IN THE NEWS:  Kalani Adviser Name Hero Next Door

Give our students more opportunity to learn.  Teach to the whole child.

Kalani High adviser is named Hero Next Door
By Jason Kaneshiro
December 26, 2015

DENNIS ODA / .(JavaScript must be enabled to view this email address) Silver teaches an engineering robotics class at Kalani High School. Kailer Okura, left, Sara Nakagaki, Silver and Vance Takiguchi work on a robot project. Silver devotes many hours outside of his work schedule to his students.

In Bryan Silver’s classroom, failure is merely a step toward success.

As an engineering and science teacher and adviser at Kalani High School’s acclaimed robotics program, Silver fosters a learning environment in Room J2B in which ideas are to be shared, nurtured and explored.

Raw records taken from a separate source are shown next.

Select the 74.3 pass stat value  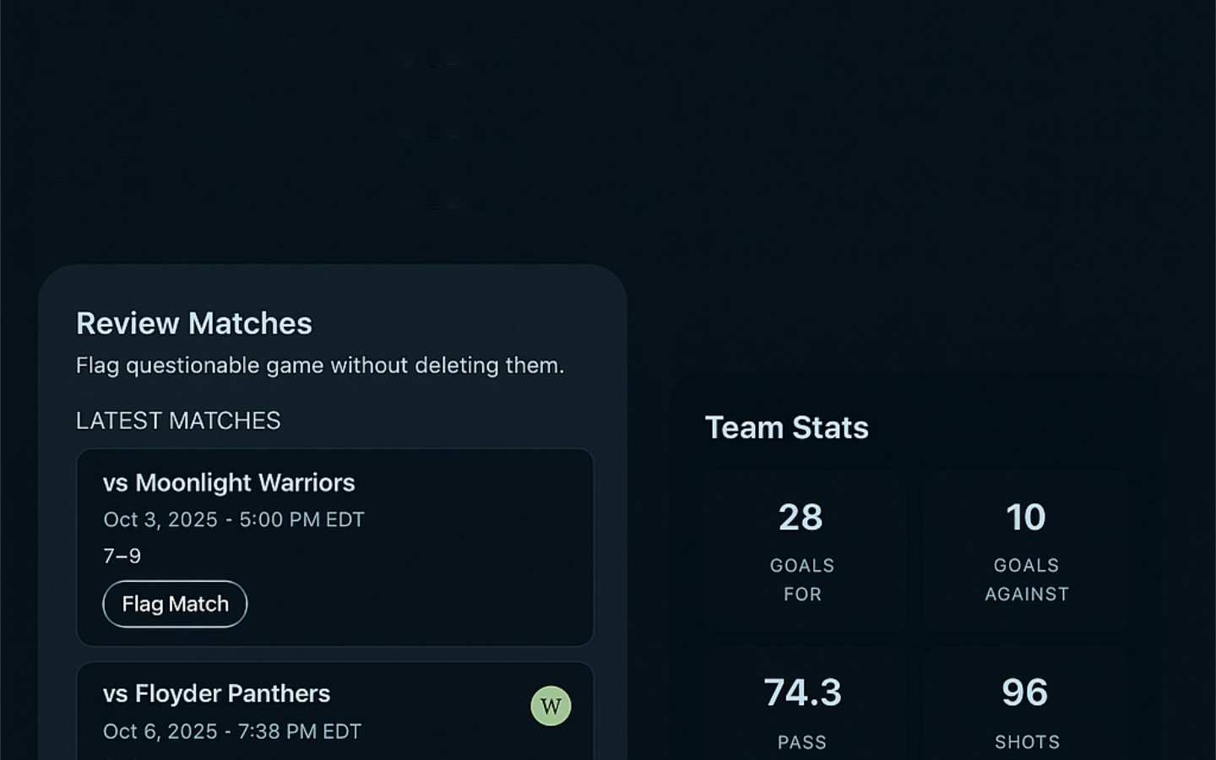coord(802,693)
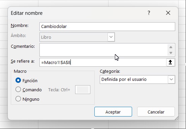Click the comment box scroll down arrow
186x129 pixels.
(171, 53)
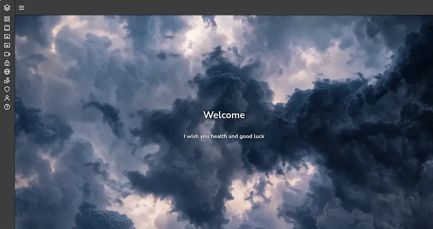Select the first image icon below book
Image resolution: width=433 pixels, height=229 pixels.
point(7,36)
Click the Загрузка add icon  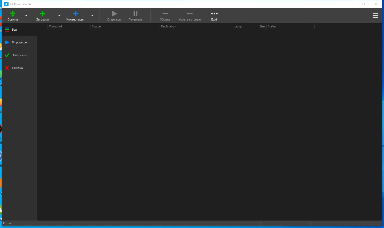(42, 13)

“If you have something, go for it, let’s try it out,” Silver said. “We’ll find out where it’s failing or where it’s successful.”

Following his mantra of “don’t be afraid to try something,” Silver started a robotics team at Kalani with a group of six freshmen in 2008. The program has grown to include almost 40 students, and Kalani Robotics 3008 — recently re-branded as Team Magma — has lined the shelves in Silver’s workshop with awards earned in local, national and international competitions.

His students’ success and the extra time Silver devotes outside of school, including for fundraising, prompted his selection as a Hero Next Door.

Although he serves as program adviser, students make up the leadership structure and organize various projects, whether it be designing and constructing a robot for competition or running fundraisers to cover the cost of equipment and travel (the team competed in Australia last year and is headed to Utah this season).

Silver said it takes close to $85,000 annually to run the program, with about half covered by parents and the rest generated through grant requests and the students’ efforts, including robotics academies for elementary and middle school students.

While challenges inevitably arise, Silver encourages team members to navigate their own way to a solution.

DENNIS ODA / .(JavaScript must be enabled to view this email address)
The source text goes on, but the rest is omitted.